In Iceland and Scandinavia, colonies of more than 5,000 birds sometimes develop in "farmed" areas, while in some protected areas of the Novaya Zemlya archipelago, nest densities exceed 13,000 /ha. On the other hand, the more nomadic indigenous peoples of Arctic Canada did not see down production as a reasonable source of income and tended to overexploit eider nests with "indifferent" collection of down feathers from the nests.
Although the down feathers of various species of wildfowl, gulls and other seabirds have historically been used for insulation, most now come from domestic geese. Some 70 percent of the world's supply comes from China, typically from birds killed for their meat. Most of the rest comes from Europe and Canada, from birds harvested for meat or pâté.

A portion of the world's supply of down feathers are plucked from live birds, a practice condemned as cruel by animal welfare groups. The precise percentage of down harvested in this manner is uncertain; while some references report that it is only a small fraction of the total (less than 1% in 2011), a 2009 Swedish documentary reported that it might be as much as 50–80% of the total supply, a figure supported by IKEA and an industry representative, but disputed by organizations within the industry. The documentary also shows birds lying on the floor with large flesh wounds from the plucking, after which the wounds were stitched using a needle and thread without anesthetic. Although live-plucking is illegal in Canada, the United States and Europe, it is known to occur in two European countries (Poland and Hungary) and in China. Public sentiment against the practice has, in some countries, been strong. IKEA and clothing manufacturer Patagonia have altered product lines to eliminate the use (or possible use) of live-plucked down.

In the United States, Federal Trade Commission regulations require that any product labeled "100% Down" must contain only down feathers, while products labeled simply "Down" can contain a mixture of fiber and feathers. In addition, products labeled as "Goose Down" must contain at least 90% goose down, 10% goose feathers. Down insulation is rated by fill power, which is the number of cubic inches displaced by a given ounce of down (in^{3}/oz). To measure fill power, an ounce of down is placed into a graduated cylinder, and a small weight is dropped in on top of it; the volume below the weight indicates the fill power. Eiderdown has the highest fill power, at 1200. However, even down with a fill power as low as 550 still provides reasonably good insulation. Higher fill-power downs will thus insulate better than lower fill-power downs of the same weight. Insulation in most outdoor equipment ranges from about 400 to 900 in3/oz. Down rated 500–650 in3/oz is warm enough and light enough for most conditions, and 800–900 in3/oz fill is used for very lightweight and/or very cold-weather gear.

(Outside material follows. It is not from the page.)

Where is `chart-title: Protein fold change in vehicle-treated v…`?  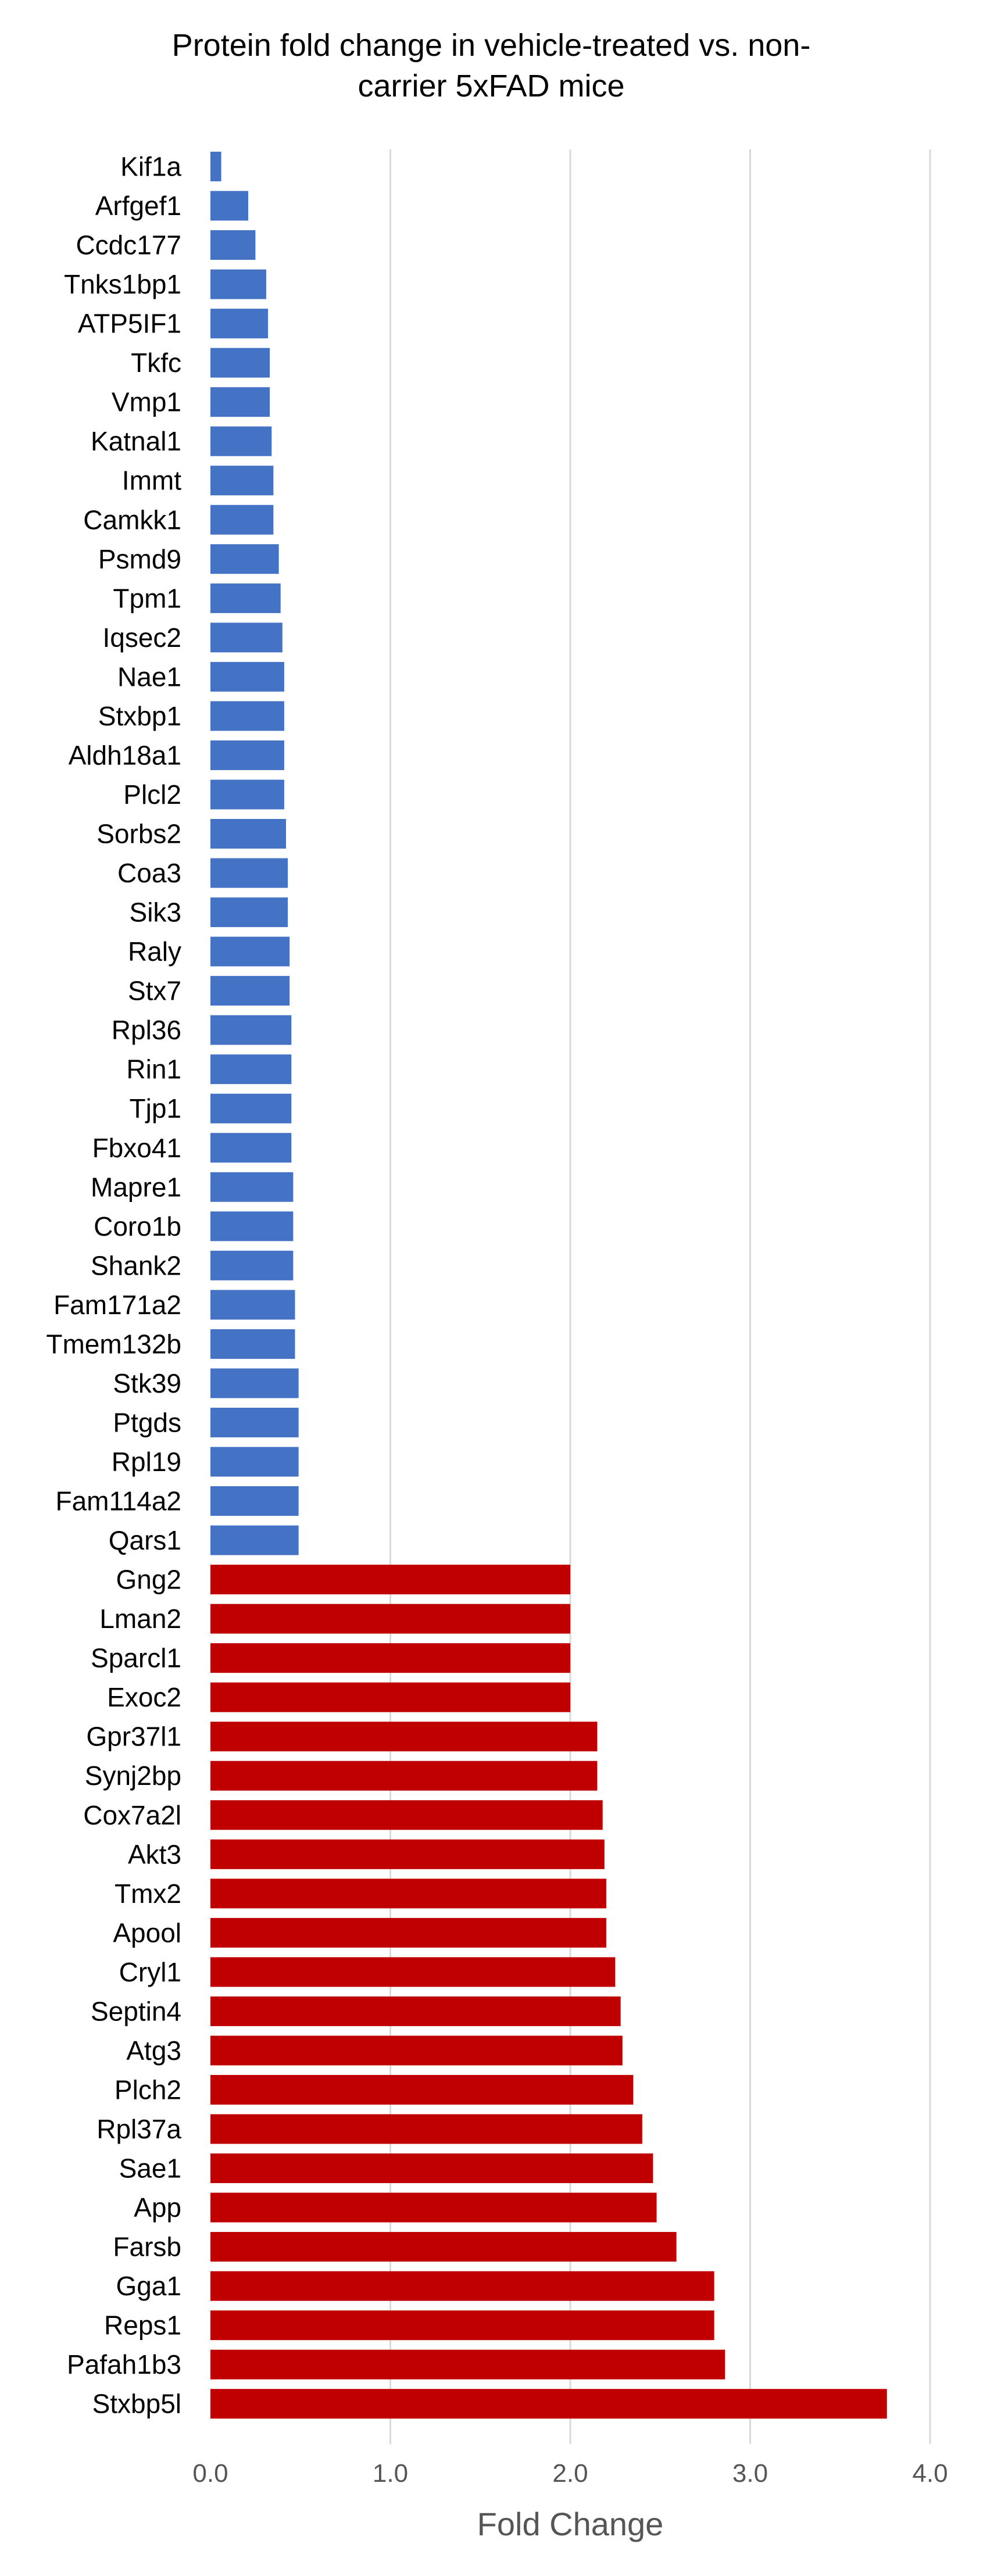 chart-title: Protein fold change in vehicle-treated v… is located at coordinates (492, 66).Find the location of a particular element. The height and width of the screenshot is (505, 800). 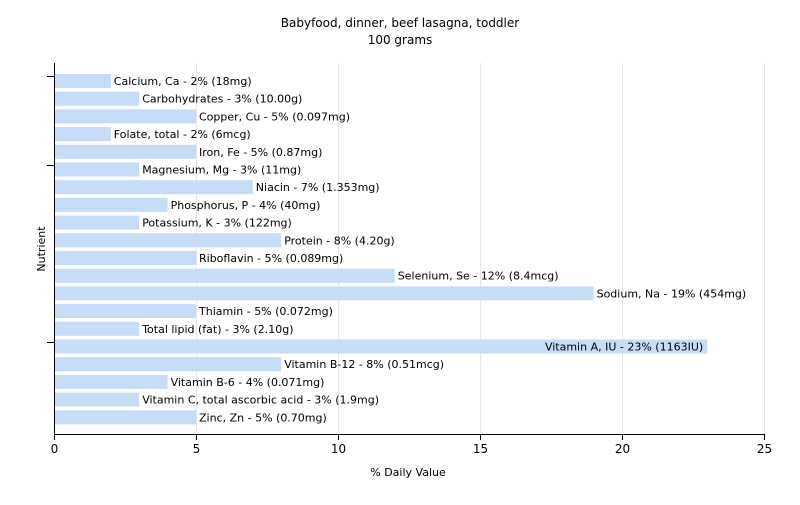

bar-label: Protein - 8% (4.20g) is located at coordinates (340, 240).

Down is warm, lightweight and packable. If well cared for, it retains its loft up to three times longer than do most synthetics. However, when it is wet, the thermal properties of down are virtually eliminated. Down forms clumps if exposed to dampness or moisture, and will mildew if left damp. In addition, it will absorb and retain odors.

Down feathers tend to become more allergenic as they age, as they become contaminated with molds and dust mites. Pillows provide the most common source of exposure, though mattresses, comforters, outerwear and upholstery can also cause problems. A Finnish study has shown that true feather allergies are rare, with most issues caused by dust mites.

==Non-avian dinosaurs==
Feathers found in amber in western France, Canada and northeastern China suggest that some non-avian dinosaurs may have had primitive, down-like feathers.